==== SUPPLIED INFORMATION
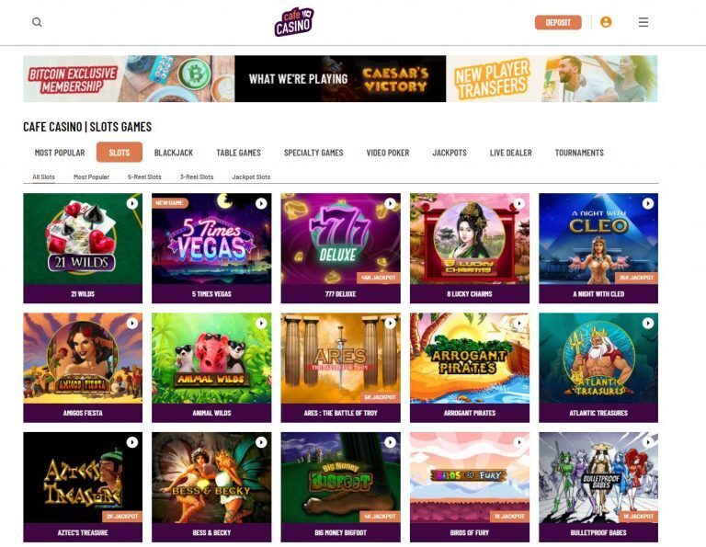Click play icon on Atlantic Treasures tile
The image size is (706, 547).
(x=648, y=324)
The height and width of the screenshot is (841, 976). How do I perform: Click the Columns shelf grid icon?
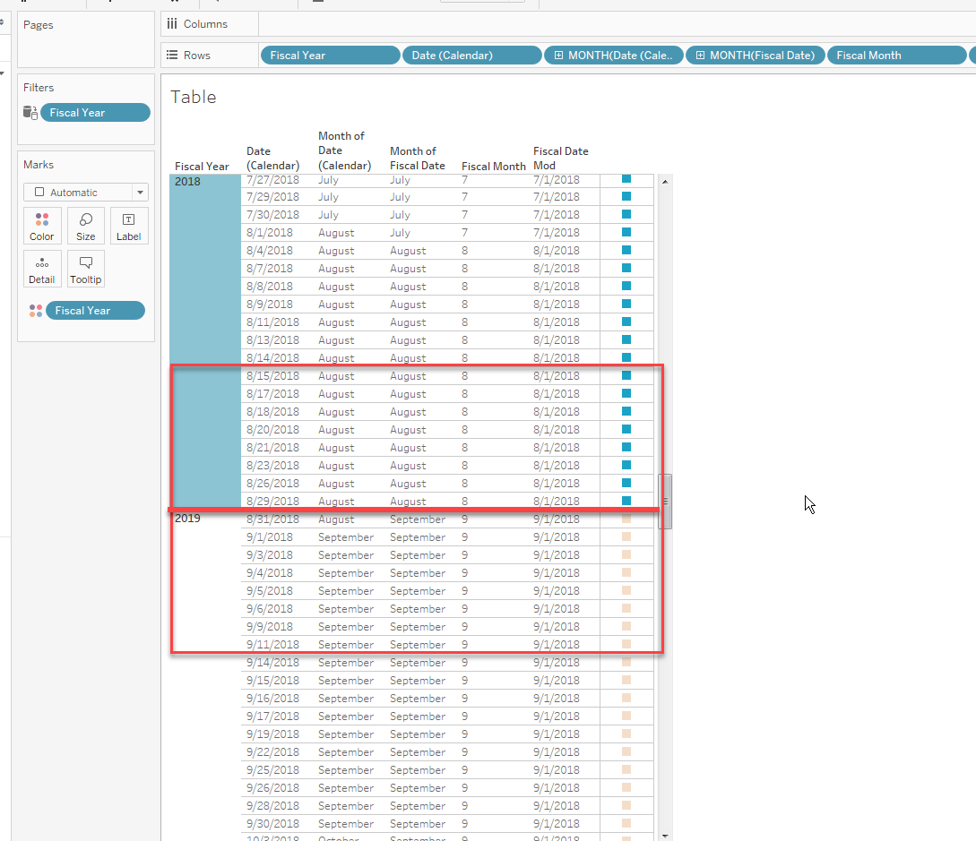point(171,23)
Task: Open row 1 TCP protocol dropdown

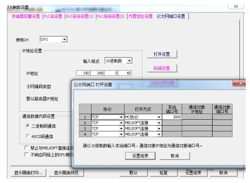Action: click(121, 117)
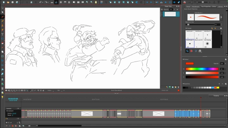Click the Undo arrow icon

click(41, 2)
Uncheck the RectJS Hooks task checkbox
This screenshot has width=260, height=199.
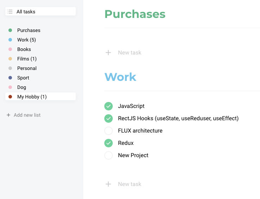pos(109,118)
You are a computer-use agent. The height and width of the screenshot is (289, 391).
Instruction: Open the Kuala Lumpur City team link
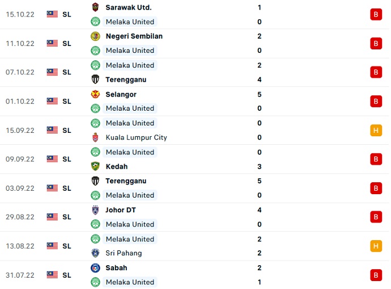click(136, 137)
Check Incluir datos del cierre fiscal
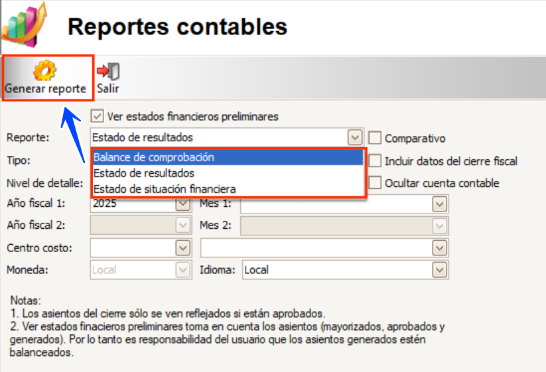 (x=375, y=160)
========
==== SUPPLIED INFORMATION
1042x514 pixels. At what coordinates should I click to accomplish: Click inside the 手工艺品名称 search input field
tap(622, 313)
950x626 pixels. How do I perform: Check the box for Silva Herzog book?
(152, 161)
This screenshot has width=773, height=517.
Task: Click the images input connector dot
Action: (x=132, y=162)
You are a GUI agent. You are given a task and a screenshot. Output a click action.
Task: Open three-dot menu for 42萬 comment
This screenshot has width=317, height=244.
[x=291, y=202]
========
==== SUPPLIED INFORMATION
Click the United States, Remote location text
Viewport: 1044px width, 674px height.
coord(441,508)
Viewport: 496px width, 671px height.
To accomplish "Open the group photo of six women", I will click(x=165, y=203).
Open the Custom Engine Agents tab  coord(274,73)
========
PROBLEM TO SOLVE |
Starting at the line above that has "The height and width of the screenshot is (841, 976)." and ending at the line that has "Uncheck the RectJS Hooks task checkbox", copy each line exactly, leaving the pictures out and adding nothing.

RESPONSE TO THIS EXERCISE |
The height and width of the screenshot is (841, 976). How do I perform: Click the Columns shelf grid icon?
point(171,23)
Task: Open row 1 TCP protocol dropdown

Action: click(121, 117)
Click the Undo arrow icon

click(41, 2)
Uncheck the RectJS Hooks task checkbox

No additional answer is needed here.